Trecho do documento

Nos dias seguintes, o mundo discutiu seriamente a confissão de Woods. Teria sido genuína? Teria sido fabricada? Melhor: teria enterrado o caso?

Curiosamente, no meio desta orgia miserável, nenhum dos inquisidores se olhou ao espelho para questionar a natureza indigna das suas próprias observações. Não o fizeram agora. Não o fizeram meses atrás, quando David Letterman confessou no "Late Show" pecadilhos iguais. E não o fizeram nunca porque se instalou a ideia sinistra de que a privacidade é um luxo. "O pequeno Hitler que existe na cabeça de cada um", afirma ainda Rod Liddle, não tem descanso quando existe cheiro a sangue.

Mas será a privacidade um luxo? E estarão as "figuras públicas" interditas a esse luxo?

Não se iludam. A privacidade; a existência de um espaço meu e dos meus, onde a multidão não entra, é talvez a maior conquista da civilização judaico-cristã. Destruir essa barreira sempre foi e sempre será o princípio da tirania.

Instrução A
Pode reescrever o trecho sobre privacidade, tudo desde "Curiosamente, no meio" até "princípio da tirania.", substituindo "privacidade" por "intimidade"?

Registros de elementos da interface:
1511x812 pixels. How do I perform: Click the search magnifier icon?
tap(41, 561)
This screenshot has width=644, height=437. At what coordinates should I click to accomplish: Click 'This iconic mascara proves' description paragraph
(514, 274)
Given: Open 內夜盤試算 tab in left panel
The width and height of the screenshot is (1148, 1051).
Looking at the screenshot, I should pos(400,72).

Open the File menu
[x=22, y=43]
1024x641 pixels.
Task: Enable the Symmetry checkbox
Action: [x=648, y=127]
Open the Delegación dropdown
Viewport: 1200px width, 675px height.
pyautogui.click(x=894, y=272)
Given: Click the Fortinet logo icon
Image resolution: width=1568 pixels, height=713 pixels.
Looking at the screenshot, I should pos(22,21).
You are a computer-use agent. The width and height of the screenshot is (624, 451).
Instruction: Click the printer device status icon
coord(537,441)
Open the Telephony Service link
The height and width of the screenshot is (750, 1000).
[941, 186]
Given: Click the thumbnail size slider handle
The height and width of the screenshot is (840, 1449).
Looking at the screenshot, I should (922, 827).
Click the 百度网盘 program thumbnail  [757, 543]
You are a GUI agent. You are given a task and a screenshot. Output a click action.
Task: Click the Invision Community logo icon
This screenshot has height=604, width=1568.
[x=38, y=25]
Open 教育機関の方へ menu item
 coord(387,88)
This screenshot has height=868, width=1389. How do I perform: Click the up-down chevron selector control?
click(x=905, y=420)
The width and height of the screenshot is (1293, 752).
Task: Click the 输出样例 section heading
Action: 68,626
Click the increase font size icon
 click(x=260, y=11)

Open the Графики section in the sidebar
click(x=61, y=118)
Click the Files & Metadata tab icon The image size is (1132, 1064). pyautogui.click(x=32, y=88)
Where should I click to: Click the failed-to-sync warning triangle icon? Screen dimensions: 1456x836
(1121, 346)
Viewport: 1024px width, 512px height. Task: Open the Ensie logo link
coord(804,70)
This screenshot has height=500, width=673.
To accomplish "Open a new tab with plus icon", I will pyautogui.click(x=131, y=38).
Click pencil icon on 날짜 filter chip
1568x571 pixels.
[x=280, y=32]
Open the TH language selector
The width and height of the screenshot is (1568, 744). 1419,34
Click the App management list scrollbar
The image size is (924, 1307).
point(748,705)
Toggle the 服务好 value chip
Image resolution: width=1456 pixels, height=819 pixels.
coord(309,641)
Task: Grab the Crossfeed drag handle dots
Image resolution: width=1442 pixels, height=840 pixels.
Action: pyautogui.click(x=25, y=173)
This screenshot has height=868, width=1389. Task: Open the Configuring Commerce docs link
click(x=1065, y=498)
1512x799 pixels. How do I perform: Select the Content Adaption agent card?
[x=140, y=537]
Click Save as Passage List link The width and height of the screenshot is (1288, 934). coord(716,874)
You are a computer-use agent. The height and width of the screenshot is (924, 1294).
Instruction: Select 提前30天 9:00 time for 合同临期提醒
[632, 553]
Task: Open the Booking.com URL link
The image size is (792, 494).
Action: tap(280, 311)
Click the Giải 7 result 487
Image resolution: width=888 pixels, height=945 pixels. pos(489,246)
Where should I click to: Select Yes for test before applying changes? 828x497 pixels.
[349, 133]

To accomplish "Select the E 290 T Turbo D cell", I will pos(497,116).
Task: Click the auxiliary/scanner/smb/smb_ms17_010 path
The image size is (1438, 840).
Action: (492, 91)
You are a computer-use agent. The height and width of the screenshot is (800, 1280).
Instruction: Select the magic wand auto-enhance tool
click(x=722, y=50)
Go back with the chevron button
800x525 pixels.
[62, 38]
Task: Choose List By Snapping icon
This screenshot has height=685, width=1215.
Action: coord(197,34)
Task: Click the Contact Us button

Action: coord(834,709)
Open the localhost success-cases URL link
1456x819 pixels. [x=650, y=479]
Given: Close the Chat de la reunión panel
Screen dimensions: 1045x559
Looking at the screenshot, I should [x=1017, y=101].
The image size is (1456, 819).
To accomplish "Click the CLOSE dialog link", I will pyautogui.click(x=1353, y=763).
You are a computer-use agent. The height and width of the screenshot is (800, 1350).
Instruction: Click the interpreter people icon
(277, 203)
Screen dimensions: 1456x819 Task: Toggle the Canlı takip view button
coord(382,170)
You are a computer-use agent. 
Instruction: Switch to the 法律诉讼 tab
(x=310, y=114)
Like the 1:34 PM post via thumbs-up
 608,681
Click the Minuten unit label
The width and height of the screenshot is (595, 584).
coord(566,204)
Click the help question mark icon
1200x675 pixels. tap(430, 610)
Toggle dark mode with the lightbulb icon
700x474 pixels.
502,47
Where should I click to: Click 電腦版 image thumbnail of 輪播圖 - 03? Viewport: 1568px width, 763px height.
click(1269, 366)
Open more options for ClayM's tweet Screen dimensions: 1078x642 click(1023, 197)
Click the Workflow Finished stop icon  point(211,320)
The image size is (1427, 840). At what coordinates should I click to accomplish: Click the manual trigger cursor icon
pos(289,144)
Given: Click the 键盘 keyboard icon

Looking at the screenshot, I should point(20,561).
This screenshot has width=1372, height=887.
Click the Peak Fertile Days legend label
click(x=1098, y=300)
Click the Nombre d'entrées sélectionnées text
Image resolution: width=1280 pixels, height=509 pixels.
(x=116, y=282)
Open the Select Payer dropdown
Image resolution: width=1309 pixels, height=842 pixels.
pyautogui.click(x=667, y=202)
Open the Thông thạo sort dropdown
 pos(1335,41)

Instrução B
Poderia reproduzir, sem nenhuma alteração, as entradas que vão da linha que contém "is (800, 1280)." até a linha que contém "1456x819 pixels. [x=650, y=479]", incluindo as duas?

Resultado A
Curiosamente, no meio desta orgia miserável, nenhum dos inquisidores se olhou ao espelho para questionar a natureza indigna das suas próprias observações. Não o fizeram agora. Não o fizeram meses atrás, quando David Letterman confessou no "Late Show" pecadilhos iguais. E não o fizeram nunca porque se instalou a ideia sinistra de que a intimidade é um luxo. "O pequeno Hitler que existe na cabeça de cada um", afirma ainda Rod Liddle, não tem descanso quando existe cheiro a sangue.

Mas será a intimidade um luxo? E estarão as "figuras públicas" interditas a esse luxo?

Não se iludam. A intimidade; a existência de um espaço meu e dos meus, onde a multidão não entra, é talvez a maior conquista da civilização judaico-cristã. Destruir essa barreira sempre foi e sempre será o princípio da tirania.

Resultado B
You are a computer-use agent. The height and width of the screenshot is (800, 1280).
Instruction: Select the magic wand auto-enhance tool
click(x=722, y=50)
Go back with the chevron button
800x525 pixels.
[62, 38]
Task: Choose List By Snapping icon
This screenshot has height=685, width=1215.
Action: coord(197,34)
Task: Click the Contact Us button

Action: coord(834,709)
Open the localhost success-cases URL link
1456x819 pixels. [x=650, y=479]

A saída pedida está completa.